Union officials say the backpay itself is already becoming a new dispute. Johnny Jones, secretary-treasurer of the TSA chapter of the American Federation of Government Employees, said workers reported receiving only part of what they were owed, with some payments missing overtime, and the remainder expected next week. “None of my colleagues feel like they’ve been made whole,” he said, adding that many workers’ personal finances were “destroyed,” according to the Guardian’s live coverage. In a private firm, payroll errors of that scale would be a liability problem; in a federal shutdown, they become another queue—this time for corrections.

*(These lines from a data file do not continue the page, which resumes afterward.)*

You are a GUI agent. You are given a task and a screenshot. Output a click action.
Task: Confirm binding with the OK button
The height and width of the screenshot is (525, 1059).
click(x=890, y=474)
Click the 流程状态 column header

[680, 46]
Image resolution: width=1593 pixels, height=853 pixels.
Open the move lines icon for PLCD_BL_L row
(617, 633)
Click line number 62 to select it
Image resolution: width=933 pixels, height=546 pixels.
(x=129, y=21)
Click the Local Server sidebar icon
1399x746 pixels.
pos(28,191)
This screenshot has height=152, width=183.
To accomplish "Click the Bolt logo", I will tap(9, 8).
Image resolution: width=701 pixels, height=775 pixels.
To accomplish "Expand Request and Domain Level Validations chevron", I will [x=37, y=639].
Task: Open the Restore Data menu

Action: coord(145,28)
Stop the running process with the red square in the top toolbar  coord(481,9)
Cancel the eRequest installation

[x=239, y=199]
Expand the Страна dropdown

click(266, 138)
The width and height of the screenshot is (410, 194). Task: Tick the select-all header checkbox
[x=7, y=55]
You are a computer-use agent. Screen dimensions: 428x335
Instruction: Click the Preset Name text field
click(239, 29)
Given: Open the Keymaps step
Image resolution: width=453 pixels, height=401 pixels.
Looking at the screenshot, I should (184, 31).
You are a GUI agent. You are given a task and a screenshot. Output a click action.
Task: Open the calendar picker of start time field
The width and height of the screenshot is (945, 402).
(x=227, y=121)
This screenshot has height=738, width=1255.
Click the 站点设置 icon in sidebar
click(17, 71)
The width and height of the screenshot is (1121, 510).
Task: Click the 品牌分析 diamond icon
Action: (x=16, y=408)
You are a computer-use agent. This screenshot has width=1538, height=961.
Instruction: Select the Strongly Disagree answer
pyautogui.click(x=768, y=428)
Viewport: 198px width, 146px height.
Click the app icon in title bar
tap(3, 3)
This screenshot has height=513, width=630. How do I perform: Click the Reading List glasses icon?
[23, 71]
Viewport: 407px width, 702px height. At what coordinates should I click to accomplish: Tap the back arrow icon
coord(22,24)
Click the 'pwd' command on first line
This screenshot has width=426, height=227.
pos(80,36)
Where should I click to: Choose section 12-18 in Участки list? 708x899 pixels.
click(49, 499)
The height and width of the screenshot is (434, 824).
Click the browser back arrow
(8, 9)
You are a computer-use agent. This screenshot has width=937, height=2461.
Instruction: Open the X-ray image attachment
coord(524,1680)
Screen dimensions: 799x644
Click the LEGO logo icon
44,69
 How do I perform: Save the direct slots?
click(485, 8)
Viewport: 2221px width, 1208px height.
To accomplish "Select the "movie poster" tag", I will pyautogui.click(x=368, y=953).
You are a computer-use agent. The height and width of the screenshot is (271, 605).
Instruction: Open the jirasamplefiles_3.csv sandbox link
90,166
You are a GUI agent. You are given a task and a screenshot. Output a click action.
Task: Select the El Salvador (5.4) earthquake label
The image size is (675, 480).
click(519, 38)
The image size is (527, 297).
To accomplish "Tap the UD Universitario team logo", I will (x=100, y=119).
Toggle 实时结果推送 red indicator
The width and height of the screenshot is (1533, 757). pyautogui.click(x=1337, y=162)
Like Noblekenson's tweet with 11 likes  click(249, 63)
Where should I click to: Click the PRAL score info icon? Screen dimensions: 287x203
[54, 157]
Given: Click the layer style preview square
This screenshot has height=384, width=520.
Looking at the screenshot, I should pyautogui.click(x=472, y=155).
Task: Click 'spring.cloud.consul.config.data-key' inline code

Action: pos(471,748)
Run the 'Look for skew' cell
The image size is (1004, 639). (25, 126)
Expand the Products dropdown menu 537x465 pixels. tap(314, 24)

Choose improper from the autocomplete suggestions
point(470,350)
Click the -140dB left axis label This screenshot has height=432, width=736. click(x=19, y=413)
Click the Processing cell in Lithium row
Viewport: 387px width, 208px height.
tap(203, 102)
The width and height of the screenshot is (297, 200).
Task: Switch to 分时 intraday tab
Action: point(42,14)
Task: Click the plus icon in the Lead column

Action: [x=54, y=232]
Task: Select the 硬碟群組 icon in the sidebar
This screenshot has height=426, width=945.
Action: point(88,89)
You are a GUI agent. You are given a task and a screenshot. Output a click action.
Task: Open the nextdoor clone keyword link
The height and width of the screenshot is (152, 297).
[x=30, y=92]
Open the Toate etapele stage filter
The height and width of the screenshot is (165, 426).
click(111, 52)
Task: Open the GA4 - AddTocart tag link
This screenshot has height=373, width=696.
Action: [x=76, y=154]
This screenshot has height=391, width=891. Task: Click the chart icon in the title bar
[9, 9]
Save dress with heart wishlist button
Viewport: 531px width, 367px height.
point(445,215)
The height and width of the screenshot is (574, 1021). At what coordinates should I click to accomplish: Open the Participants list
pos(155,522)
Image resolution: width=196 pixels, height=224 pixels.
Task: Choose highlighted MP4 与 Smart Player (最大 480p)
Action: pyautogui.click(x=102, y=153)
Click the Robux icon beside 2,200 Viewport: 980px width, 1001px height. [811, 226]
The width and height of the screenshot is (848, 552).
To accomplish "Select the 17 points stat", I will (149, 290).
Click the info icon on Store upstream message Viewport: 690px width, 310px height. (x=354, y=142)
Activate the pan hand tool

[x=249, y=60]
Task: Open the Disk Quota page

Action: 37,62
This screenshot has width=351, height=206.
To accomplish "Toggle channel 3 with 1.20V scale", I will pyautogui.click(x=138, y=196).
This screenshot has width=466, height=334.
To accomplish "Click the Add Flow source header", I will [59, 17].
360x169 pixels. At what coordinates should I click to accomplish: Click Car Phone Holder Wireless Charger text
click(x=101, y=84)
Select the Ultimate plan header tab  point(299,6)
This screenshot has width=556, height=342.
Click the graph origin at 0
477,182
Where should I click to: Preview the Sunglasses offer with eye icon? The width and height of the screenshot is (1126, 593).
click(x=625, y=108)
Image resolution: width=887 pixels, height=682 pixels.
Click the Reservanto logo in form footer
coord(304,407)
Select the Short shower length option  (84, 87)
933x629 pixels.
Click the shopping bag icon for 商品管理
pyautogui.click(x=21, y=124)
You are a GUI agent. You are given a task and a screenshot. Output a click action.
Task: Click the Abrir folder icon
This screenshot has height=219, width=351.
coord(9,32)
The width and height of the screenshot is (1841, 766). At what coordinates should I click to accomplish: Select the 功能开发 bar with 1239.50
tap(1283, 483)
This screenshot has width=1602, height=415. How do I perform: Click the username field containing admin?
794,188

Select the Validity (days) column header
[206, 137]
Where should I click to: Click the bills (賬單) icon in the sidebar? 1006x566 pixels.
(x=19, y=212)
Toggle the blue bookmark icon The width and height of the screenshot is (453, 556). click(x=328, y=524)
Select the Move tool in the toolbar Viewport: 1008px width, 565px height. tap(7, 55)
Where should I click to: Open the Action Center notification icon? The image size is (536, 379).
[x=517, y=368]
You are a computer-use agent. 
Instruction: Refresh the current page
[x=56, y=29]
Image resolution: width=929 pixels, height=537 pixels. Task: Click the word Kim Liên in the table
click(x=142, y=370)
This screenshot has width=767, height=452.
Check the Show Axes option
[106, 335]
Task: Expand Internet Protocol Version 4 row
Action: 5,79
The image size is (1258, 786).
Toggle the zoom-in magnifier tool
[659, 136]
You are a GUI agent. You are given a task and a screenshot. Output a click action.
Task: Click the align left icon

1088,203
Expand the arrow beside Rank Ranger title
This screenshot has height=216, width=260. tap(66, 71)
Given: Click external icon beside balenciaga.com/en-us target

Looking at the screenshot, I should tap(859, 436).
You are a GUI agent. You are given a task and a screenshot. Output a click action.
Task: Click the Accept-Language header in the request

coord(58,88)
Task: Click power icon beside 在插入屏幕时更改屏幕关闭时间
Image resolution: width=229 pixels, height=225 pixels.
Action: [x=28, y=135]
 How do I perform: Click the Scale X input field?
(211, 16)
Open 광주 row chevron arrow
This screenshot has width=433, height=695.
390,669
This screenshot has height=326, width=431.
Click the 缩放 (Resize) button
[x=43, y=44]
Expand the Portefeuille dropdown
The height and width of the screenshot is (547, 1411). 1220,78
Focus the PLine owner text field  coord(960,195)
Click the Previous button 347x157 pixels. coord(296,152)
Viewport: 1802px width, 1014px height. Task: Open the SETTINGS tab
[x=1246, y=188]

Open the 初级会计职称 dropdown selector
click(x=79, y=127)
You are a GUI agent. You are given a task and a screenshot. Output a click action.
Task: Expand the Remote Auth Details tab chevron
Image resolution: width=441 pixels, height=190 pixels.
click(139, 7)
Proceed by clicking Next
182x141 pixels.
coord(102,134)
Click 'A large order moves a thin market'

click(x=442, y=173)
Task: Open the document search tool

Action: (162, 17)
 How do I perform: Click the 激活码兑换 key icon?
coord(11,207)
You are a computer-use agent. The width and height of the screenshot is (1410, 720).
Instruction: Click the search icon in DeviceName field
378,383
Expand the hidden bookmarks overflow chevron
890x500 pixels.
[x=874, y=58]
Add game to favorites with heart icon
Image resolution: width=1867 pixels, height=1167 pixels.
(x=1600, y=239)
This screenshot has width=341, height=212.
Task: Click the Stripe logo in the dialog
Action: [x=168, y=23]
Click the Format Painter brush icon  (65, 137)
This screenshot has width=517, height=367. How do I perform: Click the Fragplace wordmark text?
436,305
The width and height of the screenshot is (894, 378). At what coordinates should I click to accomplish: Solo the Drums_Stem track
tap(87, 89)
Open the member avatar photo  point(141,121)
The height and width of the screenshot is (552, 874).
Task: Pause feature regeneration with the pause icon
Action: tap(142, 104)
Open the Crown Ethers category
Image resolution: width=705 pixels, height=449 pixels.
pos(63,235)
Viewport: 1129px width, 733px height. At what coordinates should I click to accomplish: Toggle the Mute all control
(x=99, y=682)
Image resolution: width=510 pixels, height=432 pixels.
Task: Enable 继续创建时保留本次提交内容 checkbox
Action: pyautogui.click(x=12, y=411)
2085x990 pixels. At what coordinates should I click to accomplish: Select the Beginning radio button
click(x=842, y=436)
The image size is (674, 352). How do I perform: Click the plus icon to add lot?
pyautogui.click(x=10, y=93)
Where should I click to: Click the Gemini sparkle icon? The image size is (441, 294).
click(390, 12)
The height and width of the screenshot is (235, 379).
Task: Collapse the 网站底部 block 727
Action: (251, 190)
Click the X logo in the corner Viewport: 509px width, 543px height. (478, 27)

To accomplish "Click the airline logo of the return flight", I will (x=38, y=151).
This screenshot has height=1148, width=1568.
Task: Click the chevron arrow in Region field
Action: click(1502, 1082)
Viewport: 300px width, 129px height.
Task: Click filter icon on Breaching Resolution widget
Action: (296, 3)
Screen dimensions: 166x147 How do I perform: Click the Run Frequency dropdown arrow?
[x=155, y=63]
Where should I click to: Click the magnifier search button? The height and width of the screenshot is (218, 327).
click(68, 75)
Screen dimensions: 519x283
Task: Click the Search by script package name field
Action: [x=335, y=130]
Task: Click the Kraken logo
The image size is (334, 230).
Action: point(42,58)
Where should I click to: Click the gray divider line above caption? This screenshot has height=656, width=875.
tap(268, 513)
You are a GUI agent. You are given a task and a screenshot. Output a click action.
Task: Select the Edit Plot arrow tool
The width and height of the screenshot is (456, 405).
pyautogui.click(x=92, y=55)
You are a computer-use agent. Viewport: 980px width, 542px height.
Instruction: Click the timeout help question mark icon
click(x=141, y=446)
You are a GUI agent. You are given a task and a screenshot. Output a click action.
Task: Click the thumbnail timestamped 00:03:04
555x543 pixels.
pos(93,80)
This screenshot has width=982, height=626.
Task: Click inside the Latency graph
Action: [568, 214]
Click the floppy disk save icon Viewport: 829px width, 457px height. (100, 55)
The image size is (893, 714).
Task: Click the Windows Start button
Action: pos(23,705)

The politics that produced the shutdown are still unresolved. The Guardian reports that Trump rejected bipartisan efforts to fund TSA specifically while negotiations over Immigration and Customs Enforcement continue, with Democrats seeking restraints on immigration enforcement and mass deportation operations as a condition for additional funding. That linkage keeps the most visible consumer-facing function—airport screening—hostage to a separate enforcement fight, while the administration’s selective payments show it can reduce pressure without settling the underlying dispute.
For travellers, the practical question is whether the government will keep using airport terminals as a stage for enforcement. The Guardian notes it is unclear how long federal immigration officers will maintain a visible presence in terminals as the spring break travel season continues. The shutdown has already turned routine movement through airports into a bargaining chip—first by letting delays accumulate, then by paying one group to make the problem disappear.
At Houston’s main airport, the line reportedly shrank from hours to minutes within days of the payment order. The rest of DHS is still waiting for its paychecks to arrive on time.